As a means of mitigating risk, our depository structure provides us with the limited ability to hold mortgage loans on our balance sheet when demand for mortgage-backed securities suffers a temporary disruption. We have substantial liquid resources of more than $2 billion and the ability to raise additional deposit funding and FHLB advances. The GSEs also purchase loans for their own portfolios and may continue to be a strong outlet for our mortgage production even in a disrupted mortgage-backed securities market. We sold 60% of our mortgage production to GSEs during 2001.

If a market disruption were to last for an extended period, we would have difficulty sustaining our earnings performance, as a significant portion of our earnings depends upon our ability to sell our mortgage production.

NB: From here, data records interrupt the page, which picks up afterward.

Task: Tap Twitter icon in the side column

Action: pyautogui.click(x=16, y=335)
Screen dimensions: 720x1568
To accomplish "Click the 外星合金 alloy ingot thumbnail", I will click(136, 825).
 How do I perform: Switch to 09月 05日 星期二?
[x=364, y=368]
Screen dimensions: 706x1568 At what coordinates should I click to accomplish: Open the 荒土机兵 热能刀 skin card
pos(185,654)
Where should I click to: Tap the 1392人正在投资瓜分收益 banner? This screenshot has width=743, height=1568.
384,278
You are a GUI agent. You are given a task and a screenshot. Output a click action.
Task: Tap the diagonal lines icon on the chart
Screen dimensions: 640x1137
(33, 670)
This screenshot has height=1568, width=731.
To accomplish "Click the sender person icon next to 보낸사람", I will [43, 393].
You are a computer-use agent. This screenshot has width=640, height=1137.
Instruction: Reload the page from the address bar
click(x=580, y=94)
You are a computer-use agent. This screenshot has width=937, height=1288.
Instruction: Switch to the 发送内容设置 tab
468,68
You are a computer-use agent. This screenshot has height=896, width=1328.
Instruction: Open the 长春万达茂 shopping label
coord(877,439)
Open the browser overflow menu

Valuation risk — We hold assets that require significant assumptions and judgment to appropriately value.
As a mortgage banker, we hold assets in our investment portfolio that we create in connection with the sale or securitization of mortgage loans. These assets consist primarily of mortgage servicing rights, AAA-rated interest-only securities and non-investment grade securities (including residual securities). These assets represent eight percent of total assets in the aggregate and less than one percent in the form of non-investment grade and residual securities. To properly value these securities, we utilize complex financial models that incorporate significant assumptions and judgments, which could vary significantly as market conditions change.

Cyclical industry risk — The mortgage industry is a cyclical business that performs better in a lower interest rate environment.
Because we are small relative to the market as a whole, we continue to focus on growth metrics that will drive mortgage production. For example, as interest rates rose during 2000, the overall mortgage market declined approximately 20% while we were able to generate mortgage production growth of 48%. Our investment portfolio of servicing related assets also helps to mitigate, to a certain extent, the negative impact of declining mortgage production, as this portfolio tends to perform better in a rising interest rate environment.

We also must be disciplined stewards of our investors’ capital. In this regard, we would expect to raise capital at the peaks of our cycle and return capital to shareholders via our share repurchase program should we see a temporary reduction in our business and our share price. If we can execute on this plan, we expect to be able to provide greater returns to shareholders over the long term.

*For a more extensive and detailed discussion of our risks, please see our Annual Report on Form 10-K, Item 1: Business — Risk Factors That May Affect Future Results.